Uno dei riti principali consisteva nell’allestire una mirabile processione notturna con le faci accese - e nel far rifulgere le grandi lampade (esse sopravanzavano le mura e illuminavano tutta Gerusalemme).
Era il contesto adeguato per proclamare la Persona stessa del Cristo quale autentica Parola sacra e umanizzante, luogo dell’incontro con Dio e fiaccola della vita. Nulla di esterno e retorico-tutto-apparenza.
Ma in quel “mondo santo” segnato dall’intreccio fra epopea, religione, potere e interesse, il Maestro si staglia - con evidenza contraria - proprio nel luogo del Tesoro (baricentro reale del Tempio, v.20) come vero e unico Punto estremo che squarcia le tenebre.

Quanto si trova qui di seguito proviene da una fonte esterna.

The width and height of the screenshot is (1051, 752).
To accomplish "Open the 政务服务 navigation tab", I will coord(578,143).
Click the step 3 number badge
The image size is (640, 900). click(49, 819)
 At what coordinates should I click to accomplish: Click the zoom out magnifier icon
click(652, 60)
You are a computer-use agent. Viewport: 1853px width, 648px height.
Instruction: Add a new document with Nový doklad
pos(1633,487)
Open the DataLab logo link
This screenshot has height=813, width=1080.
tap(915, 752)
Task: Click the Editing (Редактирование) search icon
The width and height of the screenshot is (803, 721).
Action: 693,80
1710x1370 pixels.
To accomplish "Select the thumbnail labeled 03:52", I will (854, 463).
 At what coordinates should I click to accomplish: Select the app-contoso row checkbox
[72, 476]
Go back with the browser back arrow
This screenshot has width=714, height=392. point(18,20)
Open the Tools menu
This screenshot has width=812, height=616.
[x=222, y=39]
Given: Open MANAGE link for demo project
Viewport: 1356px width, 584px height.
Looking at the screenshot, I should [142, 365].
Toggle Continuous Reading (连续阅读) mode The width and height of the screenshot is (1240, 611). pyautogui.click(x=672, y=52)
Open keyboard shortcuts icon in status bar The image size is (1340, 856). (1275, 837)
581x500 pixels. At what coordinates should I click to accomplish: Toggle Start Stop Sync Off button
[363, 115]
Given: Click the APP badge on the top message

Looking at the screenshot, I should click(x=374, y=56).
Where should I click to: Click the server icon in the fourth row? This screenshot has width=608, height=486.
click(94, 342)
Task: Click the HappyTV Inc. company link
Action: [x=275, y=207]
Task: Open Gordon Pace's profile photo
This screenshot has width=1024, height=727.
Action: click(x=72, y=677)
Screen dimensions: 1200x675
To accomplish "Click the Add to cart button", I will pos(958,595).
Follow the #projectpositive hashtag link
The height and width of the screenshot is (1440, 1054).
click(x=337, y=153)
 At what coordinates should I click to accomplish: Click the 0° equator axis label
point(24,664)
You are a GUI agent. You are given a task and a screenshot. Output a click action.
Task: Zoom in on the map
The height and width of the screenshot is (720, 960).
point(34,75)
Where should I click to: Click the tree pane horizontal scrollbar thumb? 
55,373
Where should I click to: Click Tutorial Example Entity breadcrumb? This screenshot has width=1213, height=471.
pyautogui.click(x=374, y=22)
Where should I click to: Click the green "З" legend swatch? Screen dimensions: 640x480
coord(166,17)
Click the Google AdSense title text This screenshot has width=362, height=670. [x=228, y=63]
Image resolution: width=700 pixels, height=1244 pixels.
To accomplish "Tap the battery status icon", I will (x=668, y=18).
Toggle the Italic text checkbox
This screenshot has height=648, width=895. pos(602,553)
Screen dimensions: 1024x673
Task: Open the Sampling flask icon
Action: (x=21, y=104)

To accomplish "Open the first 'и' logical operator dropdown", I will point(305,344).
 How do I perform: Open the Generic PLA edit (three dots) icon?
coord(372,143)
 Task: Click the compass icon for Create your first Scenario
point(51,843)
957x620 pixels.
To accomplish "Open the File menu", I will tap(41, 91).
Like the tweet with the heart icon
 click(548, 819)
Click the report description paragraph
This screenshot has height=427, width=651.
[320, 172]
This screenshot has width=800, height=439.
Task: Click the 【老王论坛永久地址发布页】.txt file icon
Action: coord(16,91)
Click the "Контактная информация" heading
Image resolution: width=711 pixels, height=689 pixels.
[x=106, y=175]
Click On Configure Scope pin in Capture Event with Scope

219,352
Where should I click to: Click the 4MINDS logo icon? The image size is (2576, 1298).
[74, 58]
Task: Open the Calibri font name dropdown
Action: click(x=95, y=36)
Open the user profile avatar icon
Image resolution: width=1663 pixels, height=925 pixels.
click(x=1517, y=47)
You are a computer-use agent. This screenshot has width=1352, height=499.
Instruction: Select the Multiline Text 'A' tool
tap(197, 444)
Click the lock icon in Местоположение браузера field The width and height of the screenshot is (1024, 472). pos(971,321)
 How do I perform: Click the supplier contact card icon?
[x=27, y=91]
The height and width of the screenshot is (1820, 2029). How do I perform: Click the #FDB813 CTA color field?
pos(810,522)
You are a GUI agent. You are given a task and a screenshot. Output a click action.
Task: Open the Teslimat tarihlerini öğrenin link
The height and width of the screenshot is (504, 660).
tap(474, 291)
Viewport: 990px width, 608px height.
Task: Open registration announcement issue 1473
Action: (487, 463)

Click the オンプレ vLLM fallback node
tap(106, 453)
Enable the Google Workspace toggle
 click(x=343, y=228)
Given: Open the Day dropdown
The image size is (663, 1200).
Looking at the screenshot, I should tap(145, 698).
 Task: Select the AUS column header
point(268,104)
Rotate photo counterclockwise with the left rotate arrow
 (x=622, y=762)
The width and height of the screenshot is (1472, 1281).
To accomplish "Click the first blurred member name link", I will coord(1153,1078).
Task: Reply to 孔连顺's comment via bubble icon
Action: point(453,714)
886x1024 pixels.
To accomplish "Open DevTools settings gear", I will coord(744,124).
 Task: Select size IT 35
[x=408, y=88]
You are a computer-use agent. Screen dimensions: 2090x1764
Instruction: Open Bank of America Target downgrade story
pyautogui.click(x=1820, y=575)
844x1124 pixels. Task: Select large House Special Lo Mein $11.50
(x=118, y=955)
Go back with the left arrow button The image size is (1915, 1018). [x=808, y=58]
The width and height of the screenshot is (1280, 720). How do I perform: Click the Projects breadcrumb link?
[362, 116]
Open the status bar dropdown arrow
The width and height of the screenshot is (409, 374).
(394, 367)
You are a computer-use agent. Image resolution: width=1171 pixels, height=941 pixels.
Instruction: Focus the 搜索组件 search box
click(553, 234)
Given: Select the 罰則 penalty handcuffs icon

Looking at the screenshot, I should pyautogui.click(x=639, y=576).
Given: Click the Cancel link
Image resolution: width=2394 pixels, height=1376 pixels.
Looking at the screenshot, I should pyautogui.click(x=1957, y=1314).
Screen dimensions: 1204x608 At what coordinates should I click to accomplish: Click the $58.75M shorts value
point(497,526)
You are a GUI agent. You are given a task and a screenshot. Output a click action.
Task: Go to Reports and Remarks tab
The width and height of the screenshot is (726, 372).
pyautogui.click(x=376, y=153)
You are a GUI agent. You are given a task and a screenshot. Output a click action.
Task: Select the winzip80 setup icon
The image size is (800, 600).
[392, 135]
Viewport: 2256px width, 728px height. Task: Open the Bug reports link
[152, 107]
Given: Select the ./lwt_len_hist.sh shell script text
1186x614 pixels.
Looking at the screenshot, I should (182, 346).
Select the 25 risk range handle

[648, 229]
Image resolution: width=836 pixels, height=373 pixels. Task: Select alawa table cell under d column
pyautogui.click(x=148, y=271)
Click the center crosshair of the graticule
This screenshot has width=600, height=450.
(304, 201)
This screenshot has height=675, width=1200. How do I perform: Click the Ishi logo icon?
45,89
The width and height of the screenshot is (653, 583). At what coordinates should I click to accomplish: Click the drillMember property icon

Il Signore invita a fare nostro il suo stesso cammino acutamente missionario: dal sacrario di pietra al cuore di carne, gratuito come quello del Padre.
Appello limpido e Domanda intima che mai si spegne: la sentiamo ardere viva senza consumarsi.
Non c’è da temere: l’Inviato non è solo. Non testimonia se stesso, né le proprie manie o squilibri utopici: la sua Chiamata per Nome si fa Presenza divina - Origine, Cammino, “Ritorno” autentico.
Sembriamo dei pellegrini ed esiliati che non sanno stare al “mondo”? Ma ciascuno di noi è (nella Fede) come Lui-e-il-Padre: Maggioranza schiacciante.
Per Fede, nella Luce autentica: Aurora, Sostegno, Amicizia e balzo inequivocabile, invincibile, che squarcia le caligini.
Sprizza dal nucleo, assumendo le stesse ombre e rinascendo; portando i nostri lati oscuri accanto alle radici.
Luogo intimo e tempo (fuori di ogni età) da cui scatta la Chiesa in uscita: eccola dai monili e dalle sagrestie, alle periferie... Scintilla di bellezzza e umanesimo, o senza futuro
E dalla società sacrale dell’esterno, alla Perla nascosta che genuinamente connette il presente col “senza tempo” del Gratis - anche se qua e là mette in crisi tanta teologia dal significato precettistico, avido e furbetto, non plurale né trasparente.
In fondo, tutto semplice: il benessere pieno e l’integrità dell’uomo sono più importanti del “bene” unilaterale della dottrina e dell’istituzione - che la propugna senza neanche crederci.
Per interiorizzare e vivere il messaggio:
In quali situazioni mi considero “Testimone”?
Cosa è fiaccola ai miei passi? Chi è la mia Luce Presente?